Exactly as they appear, copy the lines of the listing from the one containing "Click the function icon beside log10 Float" through the final line, both included, and nothing else.

[[ Data to process, beginning ]]

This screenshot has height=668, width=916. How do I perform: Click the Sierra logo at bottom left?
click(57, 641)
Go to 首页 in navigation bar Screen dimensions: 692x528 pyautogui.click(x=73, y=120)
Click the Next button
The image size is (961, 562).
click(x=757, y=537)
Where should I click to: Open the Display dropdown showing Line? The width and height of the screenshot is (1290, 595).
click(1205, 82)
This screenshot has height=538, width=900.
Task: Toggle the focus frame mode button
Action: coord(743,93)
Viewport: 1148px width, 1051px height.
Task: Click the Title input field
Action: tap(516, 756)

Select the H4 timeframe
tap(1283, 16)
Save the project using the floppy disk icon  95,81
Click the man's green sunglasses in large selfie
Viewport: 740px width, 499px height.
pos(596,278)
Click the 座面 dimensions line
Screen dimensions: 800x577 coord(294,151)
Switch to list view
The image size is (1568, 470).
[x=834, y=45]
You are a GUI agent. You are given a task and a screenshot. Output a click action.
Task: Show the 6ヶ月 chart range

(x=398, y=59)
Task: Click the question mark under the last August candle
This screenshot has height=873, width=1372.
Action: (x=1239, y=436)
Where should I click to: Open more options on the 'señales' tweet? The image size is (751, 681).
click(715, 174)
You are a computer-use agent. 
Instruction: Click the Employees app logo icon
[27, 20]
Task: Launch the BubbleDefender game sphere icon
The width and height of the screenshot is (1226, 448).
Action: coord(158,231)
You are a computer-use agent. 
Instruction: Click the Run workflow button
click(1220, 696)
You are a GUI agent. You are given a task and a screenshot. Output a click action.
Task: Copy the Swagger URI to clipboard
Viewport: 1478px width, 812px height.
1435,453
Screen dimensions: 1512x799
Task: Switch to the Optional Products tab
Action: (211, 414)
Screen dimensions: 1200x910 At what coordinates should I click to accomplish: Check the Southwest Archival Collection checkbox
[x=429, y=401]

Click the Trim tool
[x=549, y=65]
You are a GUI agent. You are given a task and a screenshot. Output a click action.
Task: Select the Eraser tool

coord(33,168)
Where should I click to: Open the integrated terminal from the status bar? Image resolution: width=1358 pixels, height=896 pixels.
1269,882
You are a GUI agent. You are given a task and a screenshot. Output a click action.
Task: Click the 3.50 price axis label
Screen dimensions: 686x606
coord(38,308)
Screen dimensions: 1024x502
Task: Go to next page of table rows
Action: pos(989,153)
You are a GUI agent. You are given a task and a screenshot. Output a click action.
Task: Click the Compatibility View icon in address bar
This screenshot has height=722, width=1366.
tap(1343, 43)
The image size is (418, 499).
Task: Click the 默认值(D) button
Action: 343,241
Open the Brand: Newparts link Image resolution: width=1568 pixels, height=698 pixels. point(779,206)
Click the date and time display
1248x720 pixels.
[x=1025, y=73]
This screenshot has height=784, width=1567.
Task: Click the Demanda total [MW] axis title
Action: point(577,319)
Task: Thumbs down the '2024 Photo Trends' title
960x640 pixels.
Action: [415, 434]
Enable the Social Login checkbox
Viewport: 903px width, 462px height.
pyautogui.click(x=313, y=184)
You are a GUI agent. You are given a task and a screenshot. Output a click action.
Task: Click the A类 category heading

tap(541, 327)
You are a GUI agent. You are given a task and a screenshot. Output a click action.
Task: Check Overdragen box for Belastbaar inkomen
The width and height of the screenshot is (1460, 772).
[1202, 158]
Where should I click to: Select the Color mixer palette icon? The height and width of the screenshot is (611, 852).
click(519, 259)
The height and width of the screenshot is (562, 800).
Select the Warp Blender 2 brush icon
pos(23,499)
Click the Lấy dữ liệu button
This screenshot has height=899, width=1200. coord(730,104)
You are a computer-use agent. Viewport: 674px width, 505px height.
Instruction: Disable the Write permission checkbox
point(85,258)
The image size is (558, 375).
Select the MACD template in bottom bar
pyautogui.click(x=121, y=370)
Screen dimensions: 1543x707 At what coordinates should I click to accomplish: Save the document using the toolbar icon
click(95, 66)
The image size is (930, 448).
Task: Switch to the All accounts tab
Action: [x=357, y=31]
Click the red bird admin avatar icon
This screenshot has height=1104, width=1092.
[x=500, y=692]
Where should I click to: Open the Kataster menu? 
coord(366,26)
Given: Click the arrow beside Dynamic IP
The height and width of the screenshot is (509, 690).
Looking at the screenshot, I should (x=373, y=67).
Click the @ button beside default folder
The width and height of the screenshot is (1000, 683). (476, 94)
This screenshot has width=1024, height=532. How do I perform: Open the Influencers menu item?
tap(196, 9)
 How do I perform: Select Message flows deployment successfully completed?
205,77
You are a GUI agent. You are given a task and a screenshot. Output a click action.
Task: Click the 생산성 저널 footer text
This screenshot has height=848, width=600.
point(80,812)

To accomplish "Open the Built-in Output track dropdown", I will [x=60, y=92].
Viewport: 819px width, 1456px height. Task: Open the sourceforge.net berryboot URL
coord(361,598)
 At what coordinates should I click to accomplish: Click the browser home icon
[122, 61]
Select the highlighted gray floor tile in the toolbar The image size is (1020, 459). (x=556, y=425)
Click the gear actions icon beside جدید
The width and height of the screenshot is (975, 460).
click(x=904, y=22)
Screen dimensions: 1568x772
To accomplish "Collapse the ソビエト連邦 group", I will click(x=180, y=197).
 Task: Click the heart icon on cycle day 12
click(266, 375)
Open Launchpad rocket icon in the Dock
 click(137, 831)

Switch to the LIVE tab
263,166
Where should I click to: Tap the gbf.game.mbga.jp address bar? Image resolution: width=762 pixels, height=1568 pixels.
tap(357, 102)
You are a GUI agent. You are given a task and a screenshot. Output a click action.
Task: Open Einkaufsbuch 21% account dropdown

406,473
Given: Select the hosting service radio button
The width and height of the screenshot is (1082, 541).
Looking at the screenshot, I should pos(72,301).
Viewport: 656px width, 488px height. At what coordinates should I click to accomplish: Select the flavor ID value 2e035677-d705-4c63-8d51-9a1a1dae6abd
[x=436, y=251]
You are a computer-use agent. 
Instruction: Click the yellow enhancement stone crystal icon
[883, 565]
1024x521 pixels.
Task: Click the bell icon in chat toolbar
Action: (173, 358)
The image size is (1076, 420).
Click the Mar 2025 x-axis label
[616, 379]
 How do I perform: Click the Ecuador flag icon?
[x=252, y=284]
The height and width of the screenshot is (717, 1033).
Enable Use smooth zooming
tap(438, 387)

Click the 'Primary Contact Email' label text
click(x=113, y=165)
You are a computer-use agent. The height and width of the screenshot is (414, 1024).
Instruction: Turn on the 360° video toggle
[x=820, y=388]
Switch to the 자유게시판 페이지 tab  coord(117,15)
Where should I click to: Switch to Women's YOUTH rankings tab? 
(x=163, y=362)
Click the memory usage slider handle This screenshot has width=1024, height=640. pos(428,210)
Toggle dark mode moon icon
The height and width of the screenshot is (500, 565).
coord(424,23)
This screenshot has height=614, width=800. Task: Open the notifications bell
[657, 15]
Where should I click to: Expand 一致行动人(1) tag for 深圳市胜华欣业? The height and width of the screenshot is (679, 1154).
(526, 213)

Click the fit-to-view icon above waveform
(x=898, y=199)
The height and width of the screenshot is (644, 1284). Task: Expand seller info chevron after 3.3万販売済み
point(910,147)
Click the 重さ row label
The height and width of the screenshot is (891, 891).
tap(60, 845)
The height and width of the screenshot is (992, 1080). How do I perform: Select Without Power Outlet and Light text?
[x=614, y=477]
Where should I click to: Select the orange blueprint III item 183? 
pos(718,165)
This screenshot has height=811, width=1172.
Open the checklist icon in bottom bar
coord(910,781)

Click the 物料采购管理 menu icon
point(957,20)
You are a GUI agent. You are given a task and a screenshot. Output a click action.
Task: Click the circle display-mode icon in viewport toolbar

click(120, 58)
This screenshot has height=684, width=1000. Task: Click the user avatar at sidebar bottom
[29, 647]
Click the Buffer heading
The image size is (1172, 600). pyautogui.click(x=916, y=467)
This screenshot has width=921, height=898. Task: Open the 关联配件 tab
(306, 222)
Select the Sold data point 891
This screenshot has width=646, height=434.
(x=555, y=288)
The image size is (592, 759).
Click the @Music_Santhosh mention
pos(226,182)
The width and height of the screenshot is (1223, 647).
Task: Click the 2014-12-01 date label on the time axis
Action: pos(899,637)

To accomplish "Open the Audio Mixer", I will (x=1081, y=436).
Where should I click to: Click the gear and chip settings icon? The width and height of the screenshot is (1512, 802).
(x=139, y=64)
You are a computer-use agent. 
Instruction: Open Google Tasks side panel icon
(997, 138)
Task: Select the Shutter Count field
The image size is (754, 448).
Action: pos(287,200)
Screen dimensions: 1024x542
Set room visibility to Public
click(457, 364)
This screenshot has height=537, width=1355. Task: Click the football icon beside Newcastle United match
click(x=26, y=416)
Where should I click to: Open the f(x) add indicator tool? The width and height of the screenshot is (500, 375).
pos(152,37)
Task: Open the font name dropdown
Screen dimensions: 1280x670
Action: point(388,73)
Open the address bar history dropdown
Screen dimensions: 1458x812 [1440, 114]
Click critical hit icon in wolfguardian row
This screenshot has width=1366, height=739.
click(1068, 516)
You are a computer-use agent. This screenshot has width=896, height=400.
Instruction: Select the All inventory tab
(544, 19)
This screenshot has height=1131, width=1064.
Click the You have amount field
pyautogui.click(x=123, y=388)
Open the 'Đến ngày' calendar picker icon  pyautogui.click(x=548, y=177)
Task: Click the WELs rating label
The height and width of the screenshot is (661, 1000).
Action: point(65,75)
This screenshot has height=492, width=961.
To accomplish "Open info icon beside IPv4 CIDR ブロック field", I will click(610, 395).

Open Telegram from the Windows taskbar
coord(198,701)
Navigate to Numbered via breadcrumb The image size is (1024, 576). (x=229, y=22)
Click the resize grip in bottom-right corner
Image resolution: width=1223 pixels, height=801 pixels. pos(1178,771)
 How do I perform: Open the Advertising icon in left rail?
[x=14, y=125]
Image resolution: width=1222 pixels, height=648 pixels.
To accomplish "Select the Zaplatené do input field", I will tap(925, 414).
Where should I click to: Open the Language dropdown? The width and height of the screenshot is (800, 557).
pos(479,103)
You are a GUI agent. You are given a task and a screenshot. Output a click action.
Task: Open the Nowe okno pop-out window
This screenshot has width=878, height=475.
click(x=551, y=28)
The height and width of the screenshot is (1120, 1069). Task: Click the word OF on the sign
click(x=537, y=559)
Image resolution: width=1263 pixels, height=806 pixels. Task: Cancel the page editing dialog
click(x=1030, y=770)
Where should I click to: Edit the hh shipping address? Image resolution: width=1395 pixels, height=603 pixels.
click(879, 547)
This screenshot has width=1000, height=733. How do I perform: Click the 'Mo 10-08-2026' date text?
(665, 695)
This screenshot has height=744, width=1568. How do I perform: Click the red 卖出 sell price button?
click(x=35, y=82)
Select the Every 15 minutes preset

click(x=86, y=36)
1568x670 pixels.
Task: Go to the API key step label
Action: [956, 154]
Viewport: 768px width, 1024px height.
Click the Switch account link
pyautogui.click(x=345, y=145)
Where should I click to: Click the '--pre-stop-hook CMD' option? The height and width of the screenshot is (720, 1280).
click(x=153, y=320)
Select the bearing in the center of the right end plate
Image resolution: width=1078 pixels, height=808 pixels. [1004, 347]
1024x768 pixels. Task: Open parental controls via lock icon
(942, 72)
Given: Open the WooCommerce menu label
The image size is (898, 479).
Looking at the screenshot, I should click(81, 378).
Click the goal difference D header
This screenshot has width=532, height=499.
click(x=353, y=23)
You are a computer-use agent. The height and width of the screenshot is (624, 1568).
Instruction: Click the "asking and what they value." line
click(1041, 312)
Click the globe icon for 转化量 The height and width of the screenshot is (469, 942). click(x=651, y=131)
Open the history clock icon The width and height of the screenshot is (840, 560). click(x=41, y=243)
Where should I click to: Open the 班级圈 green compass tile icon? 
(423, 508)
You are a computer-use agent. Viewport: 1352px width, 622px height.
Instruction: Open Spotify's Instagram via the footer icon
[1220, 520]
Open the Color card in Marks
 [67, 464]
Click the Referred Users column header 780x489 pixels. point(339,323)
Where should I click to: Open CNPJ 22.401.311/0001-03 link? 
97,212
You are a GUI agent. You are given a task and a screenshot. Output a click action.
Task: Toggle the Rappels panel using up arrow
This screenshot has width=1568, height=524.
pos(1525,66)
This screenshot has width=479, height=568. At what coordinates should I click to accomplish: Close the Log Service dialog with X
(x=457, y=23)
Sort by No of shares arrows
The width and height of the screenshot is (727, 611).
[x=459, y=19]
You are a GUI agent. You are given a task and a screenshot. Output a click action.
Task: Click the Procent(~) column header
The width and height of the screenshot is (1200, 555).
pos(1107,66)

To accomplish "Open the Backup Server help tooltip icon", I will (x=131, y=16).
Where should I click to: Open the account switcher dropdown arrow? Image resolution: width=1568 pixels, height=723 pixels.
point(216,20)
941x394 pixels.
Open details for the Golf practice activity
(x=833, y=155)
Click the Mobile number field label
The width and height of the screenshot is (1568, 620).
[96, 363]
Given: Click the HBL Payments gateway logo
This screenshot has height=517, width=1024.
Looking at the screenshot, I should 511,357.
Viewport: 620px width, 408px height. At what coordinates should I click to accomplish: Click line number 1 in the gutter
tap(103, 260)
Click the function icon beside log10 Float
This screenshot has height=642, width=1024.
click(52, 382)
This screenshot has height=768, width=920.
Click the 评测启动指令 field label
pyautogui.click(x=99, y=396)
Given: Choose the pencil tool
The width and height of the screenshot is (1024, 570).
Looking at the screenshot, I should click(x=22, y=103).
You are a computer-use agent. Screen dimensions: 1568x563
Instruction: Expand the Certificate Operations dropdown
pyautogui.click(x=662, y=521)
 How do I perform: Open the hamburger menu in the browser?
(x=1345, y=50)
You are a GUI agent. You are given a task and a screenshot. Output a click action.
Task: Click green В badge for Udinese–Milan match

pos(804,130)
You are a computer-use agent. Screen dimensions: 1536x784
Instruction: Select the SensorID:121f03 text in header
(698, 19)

[[ Data to process, end ]]

> _Answer to this exercise_:
Click the function icon beside log10 Float
This screenshot has height=642, width=1024.
click(52, 382)
This screenshot has height=768, width=920.
Click the 评测启动指令 field label
pyautogui.click(x=99, y=396)
Given: Choose the pencil tool
The width and height of the screenshot is (1024, 570).
Looking at the screenshot, I should click(x=22, y=103).
You are a computer-use agent. Screen dimensions: 1568x563
Instruction: Expand the Certificate Operations dropdown
pyautogui.click(x=662, y=521)
 How do I perform: Open the hamburger menu in the browser?
(x=1345, y=50)
You are a GUI agent. You are given a task and a screenshot. Output a click action.
Task: Click green В badge for Udinese–Milan match

pos(804,130)
You are a computer-use agent. Screen dimensions: 1536x784
Instruction: Select the SensorID:121f03 text in header
(698, 19)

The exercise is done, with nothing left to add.